(Beginning of Available data)

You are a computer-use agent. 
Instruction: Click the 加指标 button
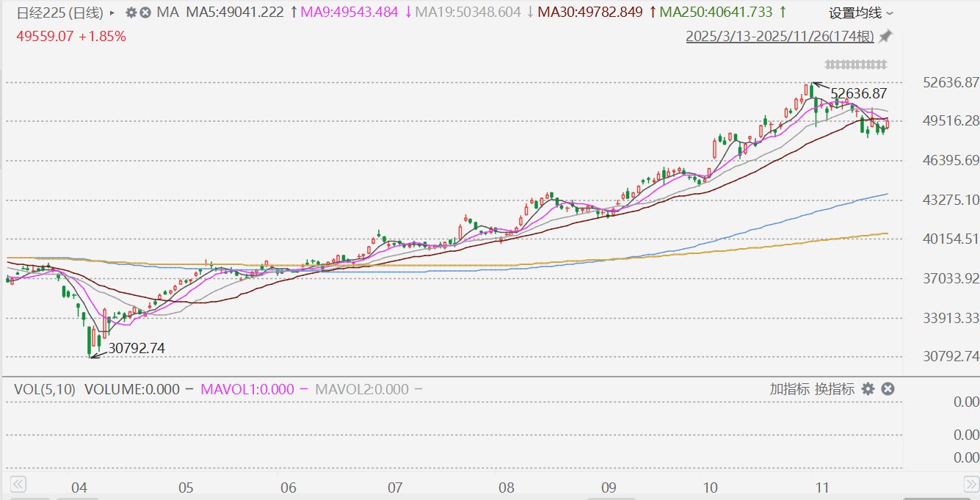tap(790, 389)
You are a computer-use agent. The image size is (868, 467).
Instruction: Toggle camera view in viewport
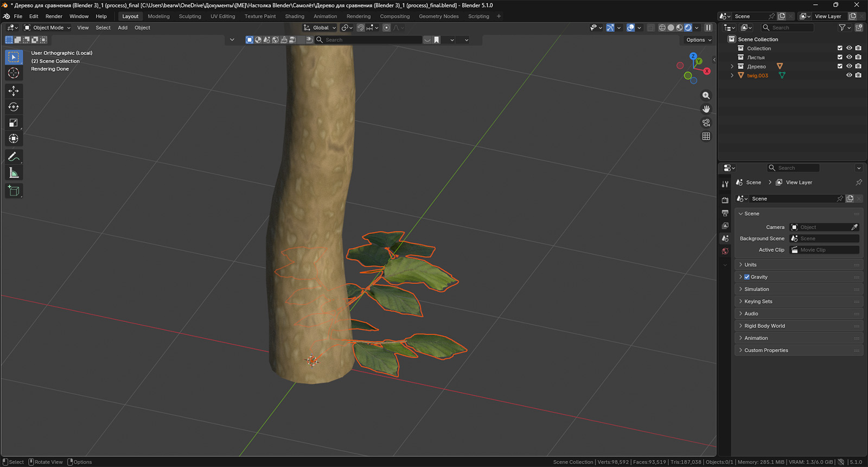pos(706,123)
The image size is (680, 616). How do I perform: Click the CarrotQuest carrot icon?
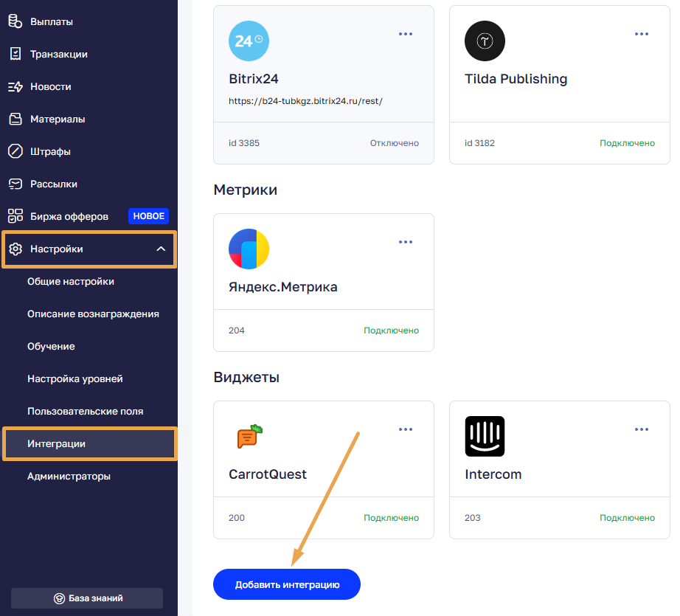click(x=249, y=437)
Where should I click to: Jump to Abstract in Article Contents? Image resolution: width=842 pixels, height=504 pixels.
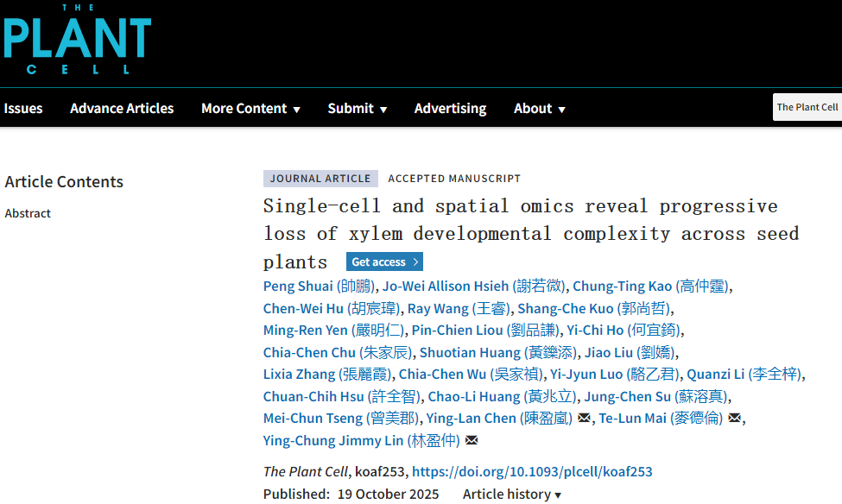coord(28,213)
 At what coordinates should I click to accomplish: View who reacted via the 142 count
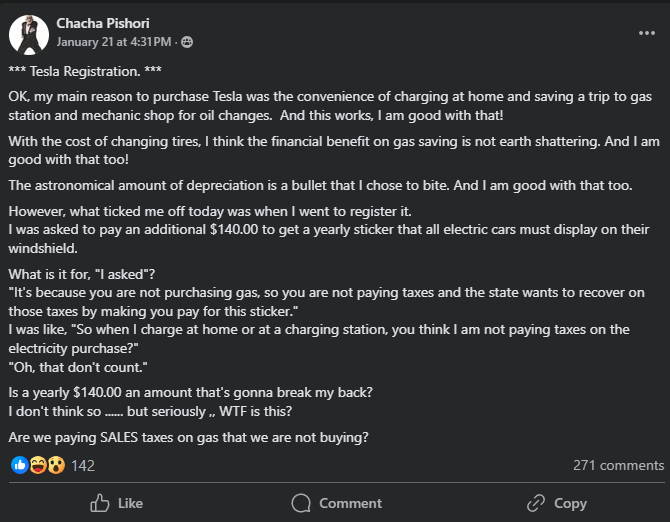[83, 465]
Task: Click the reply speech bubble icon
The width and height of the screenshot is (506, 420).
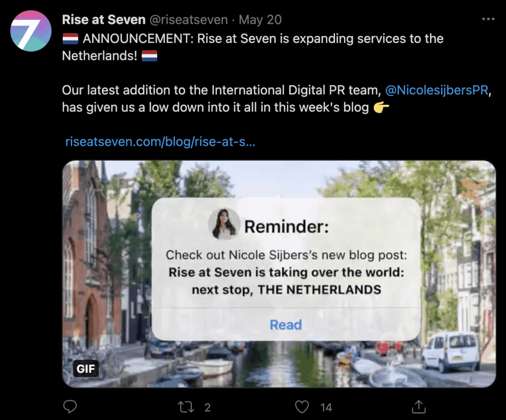Action: click(x=70, y=407)
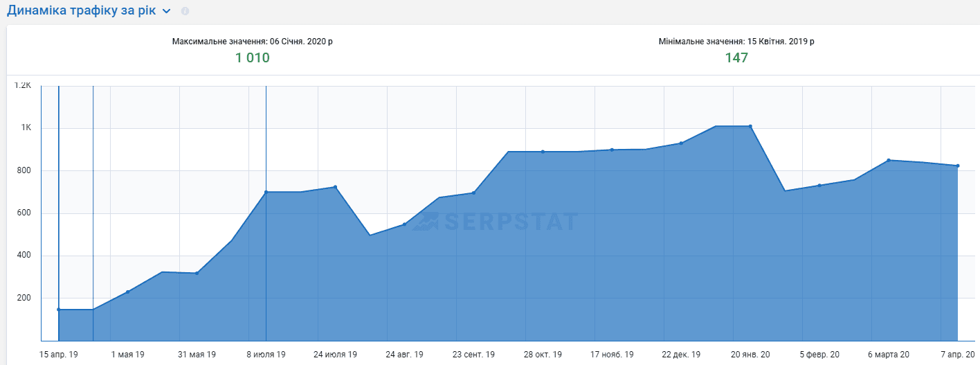Click the data point above 6 марта 20

[889, 160]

(End of Available data)

Your objective:
If a line above holds the string "agent", copy it out.

Response box:
You are a computer-use agent. 
You are a computer-use agent. The image size is (868, 467).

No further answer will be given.